- Work instructions -
Write out each record below exactly as it appears, with no pictures.

- Records for the task -
------------------------------

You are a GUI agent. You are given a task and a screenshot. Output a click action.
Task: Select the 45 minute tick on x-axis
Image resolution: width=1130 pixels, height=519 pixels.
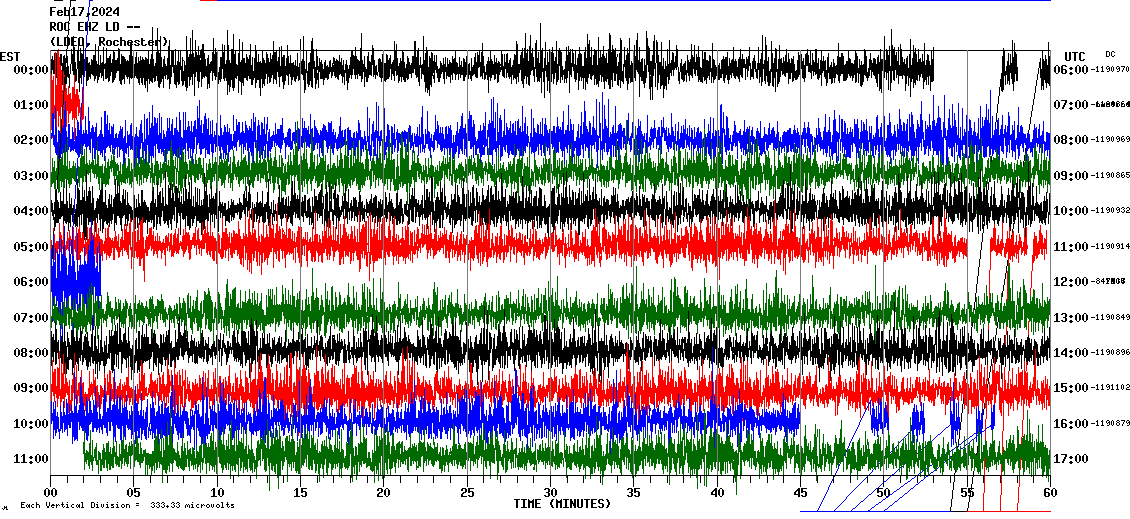799,493
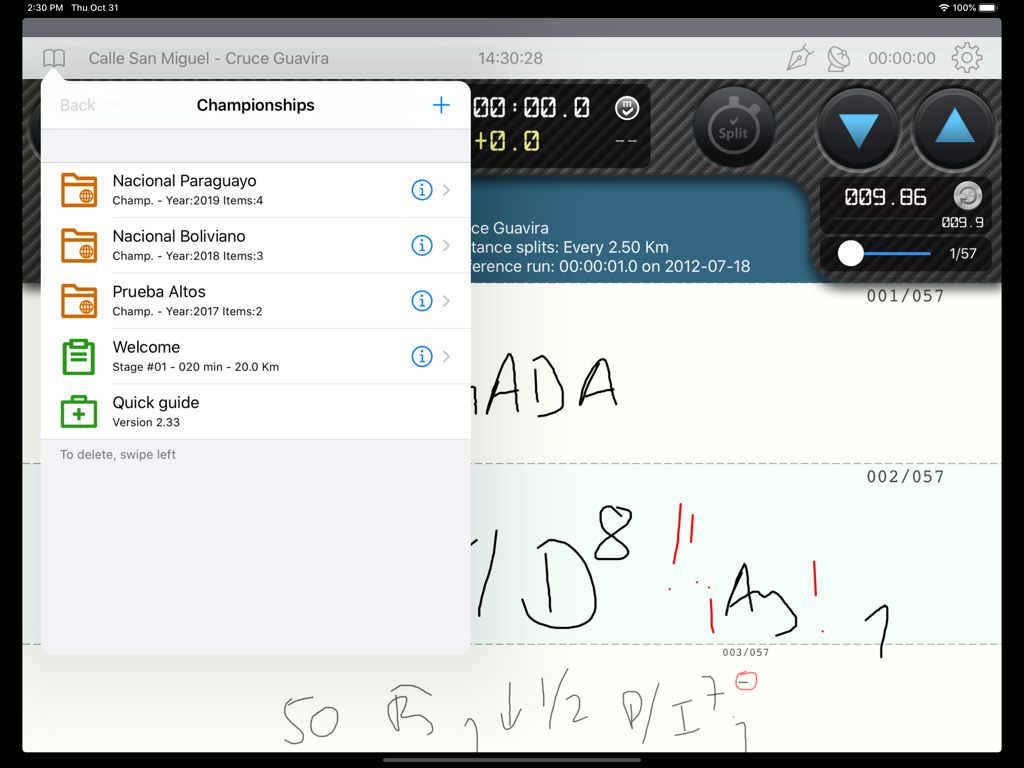
Task: Open the Welcome stage clipboard icon
Action: [x=78, y=356]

------------------------------

- Reply -
You are a GUI agent. You are given a task and a screenshot. Output a click action.
Task: Select the 45 minute tick on x-axis
Image resolution: width=1130 pixels, height=519 pixels.
799,493
Task: Open the Welcome stage clipboard icon
Action: [x=78, y=356]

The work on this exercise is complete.